# Scraping Google Career Webpages

## Prerequisites
* selenium
* one of the following (depending on which browser you're using)
  * firefox: [geckodriver](https://github.com/mozilla/geckodriver/releases/)
  * chrome/chromium: [chromedriver](http://chromedriver.chromium.org/)
  
## Useful Tutorials
* https://huilansame.github.io/huilansame.github.io/archivers/sleep-implicitlywait-wait
* https://wangxin1248.github.io/python/2018/09/python3-spider-8.html

In [83]:
class GoogleJob:
    """ Wraps job title, location, minimum/preferred qualifications and responsibilities """
    def __init__(self, title, location, minimum_qual, preferred_qual, responsibilities):
        self.title = title
        self.location = location
        self.minimum_qual = minimum_qual
        self.preferred_qual = preferred_qual
        self.responsibilities = responsibilities

In [84]:
def extract(class_name: str):
    """ Extracts the specified element by class name """
    return driver.find_element_by_class_name(class_name).text

## Test on the following page
https://careers.google.com/jobs/results/6163626811654144-front-end-software-engineer/?company=Google&company=YouTube&employment_type=FULL_TIME&hl=en_US&jlo=en_US&q=software&sort_by=relevance

In [85]:
from selenium.webdriver import Firefox
from selenium.webdriver.common.by import By
from selenium.webdriver.common.keys import Keys
from selenium.webdriver.firefox.options import Options
from selenium.webdriver.support import expected_conditions as expected
from selenium.webdriver.support.wait import WebDriverWait

In [86]:
url = r'https://careers.google.com/jobs/results/6163626811654144-front-end-software-engineer/?company=Google&company=YouTube&employment_type=FULL_TIME&hl=en_US&jlo=en_US&q=software&sort_by=relevance'

options = Options()
options.add_argument('-headless')

driver = Firefox(executable_path='/opt/firefox/geckodriver', options=options)
wait = WebDriverWait(driver, timeout=10)

driver.get(url)
time.sleep(3) # Temporarily using stupid sleep approach.

In [87]:
title = extract('gc-card__title')
location = extract('gc-job-tags__location')
qualifications = extract('gc-job-qualifications').split('\n\n')
minimum_qual = qualifications[0].replace('Minimum qualifications:\n', '')
preferred_qual = qualifications[1].replace('Preferred qualifications:\n', '')
responsibilities = extract('gc-job-detail__section--responsibilities').replace('Responsibilities\n', '', 1)

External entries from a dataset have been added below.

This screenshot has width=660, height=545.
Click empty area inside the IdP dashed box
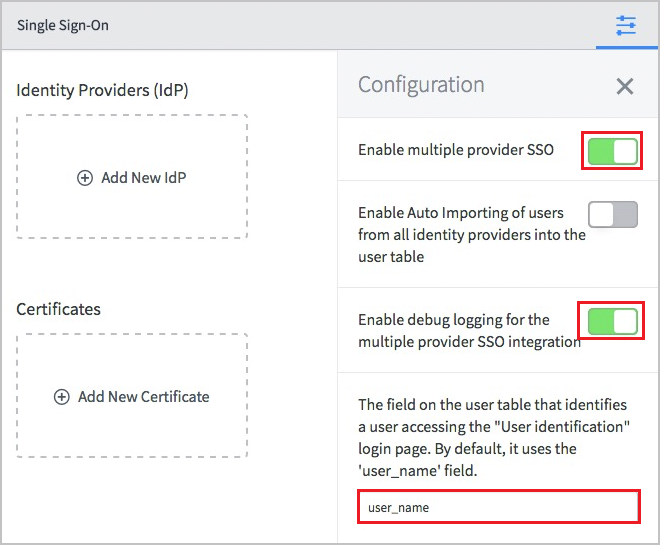point(132,214)
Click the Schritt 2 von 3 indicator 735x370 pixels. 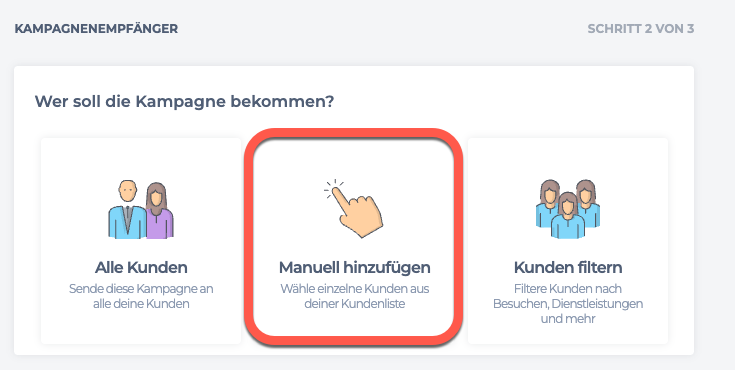(x=640, y=29)
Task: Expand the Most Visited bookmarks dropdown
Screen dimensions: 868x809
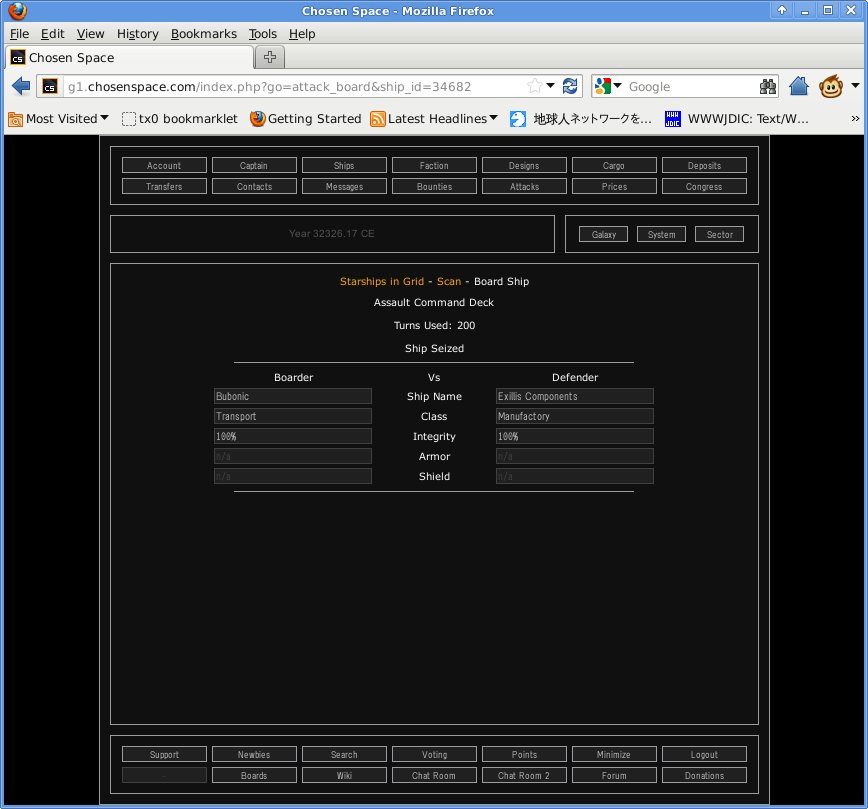Action: pyautogui.click(x=59, y=118)
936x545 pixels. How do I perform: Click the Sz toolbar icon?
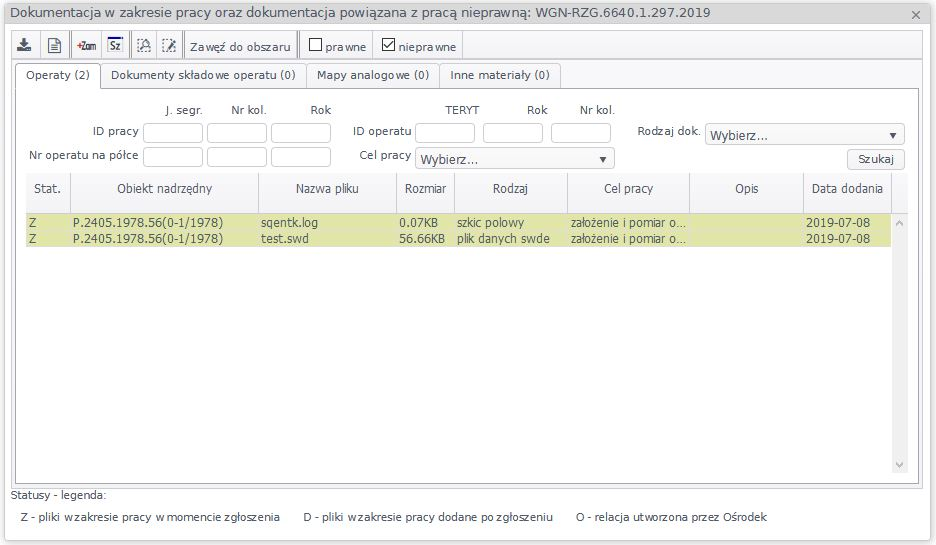(x=115, y=46)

job = GoogleJob(title, location, minimum_qual, preferred_qual, responsibilities)
print(vars(job))

driver.quit()

{'title': 'Front End Software Engineer', 'location': 'Pittsburgh, PA, USA', 'minimum_qual': 'BA/BS degree or equivalent practical experience.\n1 year of work experience in software development.\nExperience with server-side web frameworks such as JSP or ASP.Net.\nDevelopment experience in C, C++ or Java and experience designing modular, object-oriented JavaScript.', 'preferred_qual': '4 years of relevant work experience, including web application experience or skills using AJAX, HTML, CSS or JavaScript.\nProgramming experience in GWT.\nExperience with user interface frameworks such as XUL, Flex, AJAX, and XAML.\nKnowledge of user interface design.', 'responsibilities': "Build next-generation web applications with a focus on the client side.\nRedesign UI's, Implement new UI's, and pick up Java as necessary.\nEngage with back-end systems."}


## Write the dict to a Csv File

In [88]:
csv_file = 'google_jobs.csv'
job_dict = vars(job)

with open(csv_file, 'w') as f:
    w = csv.DictWriter(f, job_dict.keys())
    w.writeheader()
    w.writerow(job_dict)
    
print('File written to: ' + csv_file)

File written to: google_jobs.csv


## Csv to Pandas DataFrame

In [89]:
import pandas

In [90]:
dat = pandas.read_csv(csv_file)
dat

Unnamed: 0,title,location,minimum_qual,preferred_qual,responsibilities
0,Front End Software Engineer,"Pittsburgh, PA, USA",BA/BS degree or equivalent practical experienc...,"4 years of relevant work experience, including...",Build next-generation web applications with a ...